■ WORK REQUIRED: Nothing but the lines from the start of the entries below through the line containing "Task: Choose リピート率を上げたい分析ステップ suggestion" should appear in the answer, copied exactly and free of pictures.

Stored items
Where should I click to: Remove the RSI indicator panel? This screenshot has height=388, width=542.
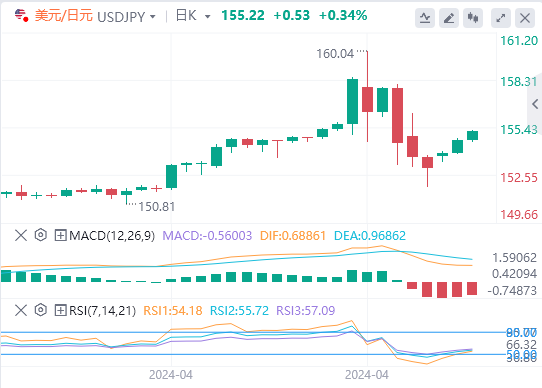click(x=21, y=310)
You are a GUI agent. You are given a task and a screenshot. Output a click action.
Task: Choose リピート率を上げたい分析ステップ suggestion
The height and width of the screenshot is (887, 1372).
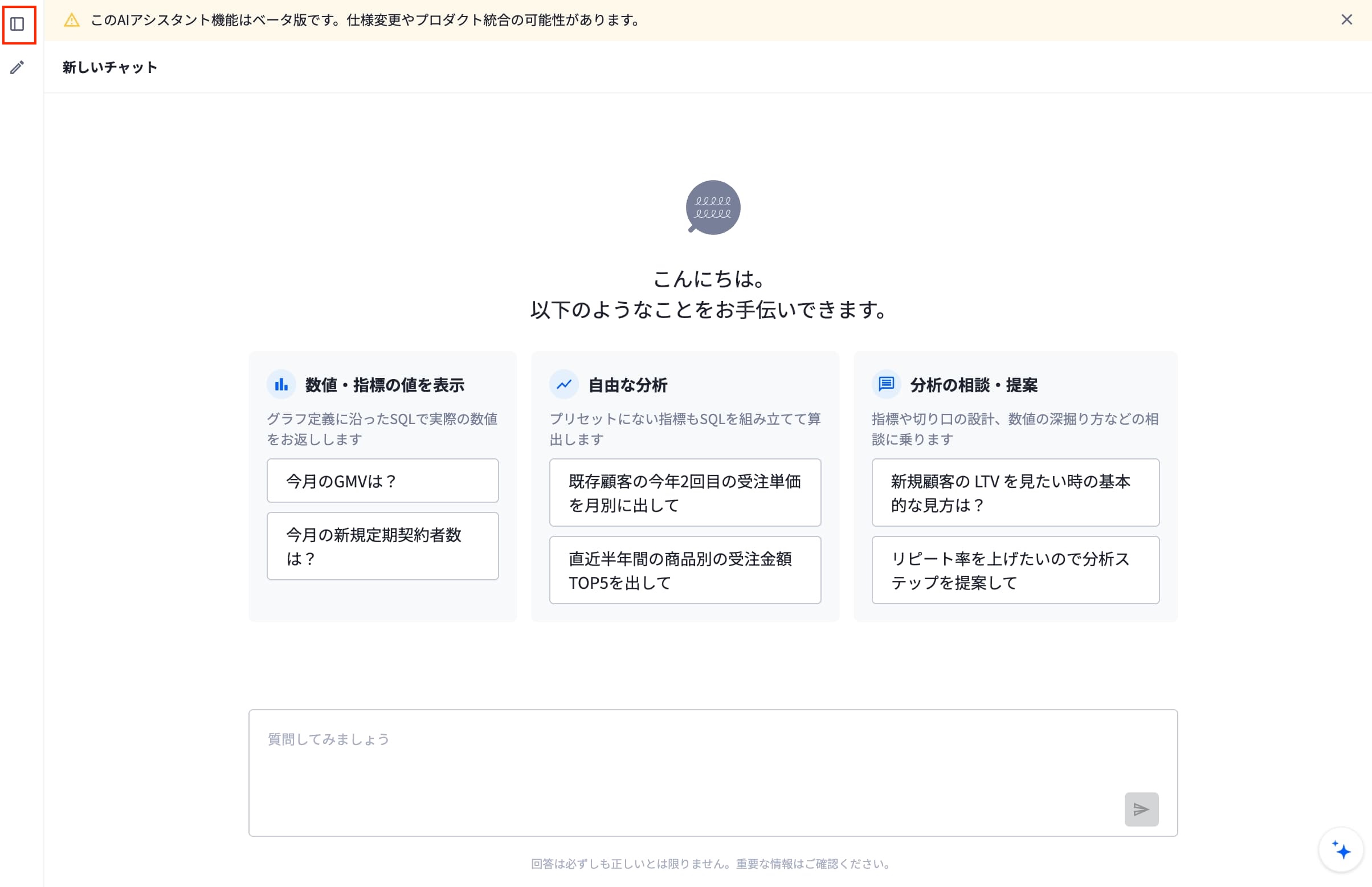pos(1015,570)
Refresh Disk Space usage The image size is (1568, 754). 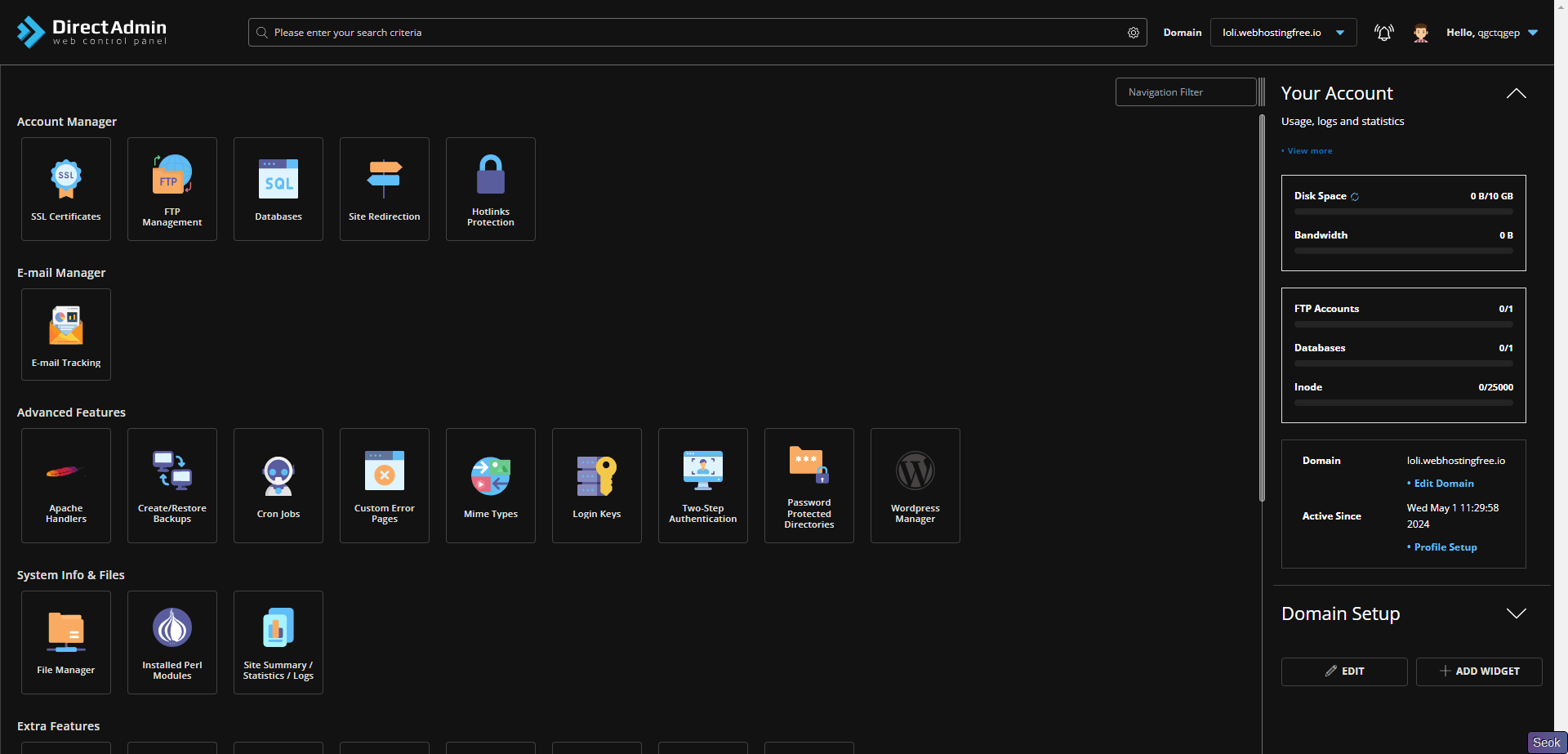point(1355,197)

■ ANSWER TO THIS PROBLEM:
Where should I click to: Remove the RSI indicator panel? This screenshot has height=388, width=542.
click(x=21, y=310)
You are a GUI agent. You are given a task and a screenshot. Output a click action.
Task: Choose リピート率を上げたい分析ステップ suggestion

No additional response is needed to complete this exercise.